Pixel coordinate grounding data
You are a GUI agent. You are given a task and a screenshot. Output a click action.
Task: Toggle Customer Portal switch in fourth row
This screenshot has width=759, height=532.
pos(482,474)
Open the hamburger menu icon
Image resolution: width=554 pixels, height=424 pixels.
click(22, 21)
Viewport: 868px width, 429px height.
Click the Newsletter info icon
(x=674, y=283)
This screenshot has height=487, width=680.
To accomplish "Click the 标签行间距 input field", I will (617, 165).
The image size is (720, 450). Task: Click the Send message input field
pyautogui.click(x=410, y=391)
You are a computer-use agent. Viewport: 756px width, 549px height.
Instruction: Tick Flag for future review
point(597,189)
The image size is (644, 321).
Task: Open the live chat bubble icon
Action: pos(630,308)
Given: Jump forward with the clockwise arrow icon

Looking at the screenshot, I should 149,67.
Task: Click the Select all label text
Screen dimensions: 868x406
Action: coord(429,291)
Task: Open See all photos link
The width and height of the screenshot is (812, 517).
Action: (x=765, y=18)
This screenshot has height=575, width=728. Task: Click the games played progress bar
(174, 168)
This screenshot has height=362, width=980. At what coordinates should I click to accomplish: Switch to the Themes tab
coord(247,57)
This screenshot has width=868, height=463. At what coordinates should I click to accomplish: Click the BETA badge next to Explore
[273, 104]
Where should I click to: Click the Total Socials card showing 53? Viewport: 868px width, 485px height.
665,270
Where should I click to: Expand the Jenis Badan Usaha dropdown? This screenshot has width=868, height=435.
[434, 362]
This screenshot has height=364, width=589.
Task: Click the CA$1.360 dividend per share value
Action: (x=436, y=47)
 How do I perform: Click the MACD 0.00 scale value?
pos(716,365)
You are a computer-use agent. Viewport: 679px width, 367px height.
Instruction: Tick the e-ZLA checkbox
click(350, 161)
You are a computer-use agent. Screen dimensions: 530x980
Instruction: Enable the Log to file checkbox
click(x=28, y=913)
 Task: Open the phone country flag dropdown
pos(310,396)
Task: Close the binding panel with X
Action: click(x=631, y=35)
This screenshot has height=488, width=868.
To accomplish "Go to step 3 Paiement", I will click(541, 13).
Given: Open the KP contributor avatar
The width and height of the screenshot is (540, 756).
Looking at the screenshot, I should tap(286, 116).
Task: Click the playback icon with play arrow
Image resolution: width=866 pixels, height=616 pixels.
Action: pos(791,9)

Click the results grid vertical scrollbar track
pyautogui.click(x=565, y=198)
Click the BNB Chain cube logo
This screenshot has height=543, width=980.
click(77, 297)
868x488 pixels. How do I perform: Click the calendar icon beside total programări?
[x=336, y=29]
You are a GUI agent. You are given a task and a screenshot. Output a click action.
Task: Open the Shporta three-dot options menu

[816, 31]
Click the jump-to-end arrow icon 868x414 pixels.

## TASK TO CARRY OUT:
If a line in the data contains the string "agent", copy it.

## ANSWER SPACE:
You are a GUI agent. You are given a task and a screenshot. Output a click action.
You are a computer-use agent. Viewport: 756px width, 549px height.
You are a computer-use agent. Viewport: 679px width, 367px height.
You are a computer-use agent. Screen dimensions: 530x980
You are a GUI agent. You are given a task and a screenshot. Output a click action.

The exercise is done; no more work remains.